The stress is on the 'O' not on 'ban'. The Norse word 'hop' meaning a landlocked bay became 'ob' in Gaelic. Oban was a small village until Victorian times when the railway and steamships and its geographical location combined to turn it into the main town in Argyll and the main port for the Hebrides.

Pronounced 'penny cook' this is another town near Edinburgh. 'Pen' was the old Brittonic word for 'hill' and can be found all over Britain, particularly in Wales. In the case of Penicuik it is from 'pen y gog' or 'cuckoo hill'.

Pronounced "pool-you". Despite being further north than Moscow, the village of Poolewe on the west coast of Scotland, benefits from the effects of the Gulf Stream. It is also in the shelter of Loch Ewe where the shortest river in Scotland, the River Ewe, joins the sea less than a mile from Inverewe Garden, renowned world-wide for its subtropical plants.

Pronounced "Sankhar" this Dumfriesshire town has been a royal burgh since 1598. The name comes from two Gaelic words meaning "old fort".

Sauchiehall Street

While the correct pronunciations of this famous shopping street in the centre of Glasgow may well be more like "Saughiehall" (with a soft "gh" sound) you will find that from many Glaswegians it will sound more like "Suckiehall" Street. The name is derived from "saugh" the Scots word for a willow tree and "haugh" the word for a meadow (which was later corrupted into "hall"). Originally, it was a winding, narrow lane, with villas standing in gardens of about an acre or so. It was widened in 1846 and is now a mile-long, broad street, running in straight lines, from Buchanan Street in the east to Kelvingrove and the Museum and Art Galleries in the west.

Lots of folk are prone to pronounce this one "Skawn" - as in scones, butter and jam (though many folk incorrectly pronounce the food version to rhyme with "cone" rather than "lawn"). But it's proper rendition as a place name in Perthshire is "Skoon" to rhyme with "spoon". Scone was at one time the capital of Scotland and many of the Scottish kings were crowned there on the Stone of Destiny - until King Edward I carried it off to London.

Surprisingly, considering all the straths (valleys) in Scotland, this small Lanarkshire town is pronounced "Stray-vin". The name comes from Gaelic "Srath Aibhne" meaning valley of the Avon. Its most famous resident was Sir Harry Lauder (1870-1950) whose mansion, Lauder Ha', or Hall, was just above the town on the road to Kilmarnock.
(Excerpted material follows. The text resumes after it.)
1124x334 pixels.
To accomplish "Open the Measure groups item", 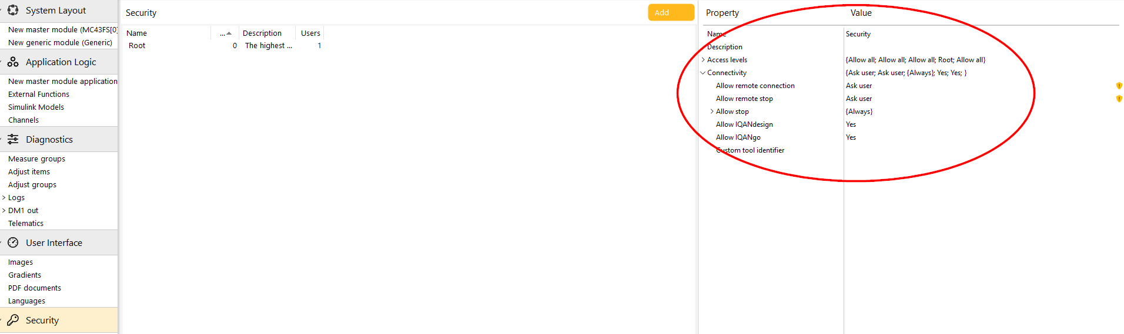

Tarbolton in in South Ayrshire was the haunt of some great bachelors (including Robert Burns) who participated in the Bachelor's Club there. It is pronounced Tarbouton or Tarbowton.

Pronounced "weems" there are three places with this name - near Aberfeldy in Perthshire, in Inverclyde and on the coast of Fife. The name is derived from the Gaelic "uaimh" meaning "cave" and it has been incorporated into other Scottish placenames such as Pittenweem (also in Fife).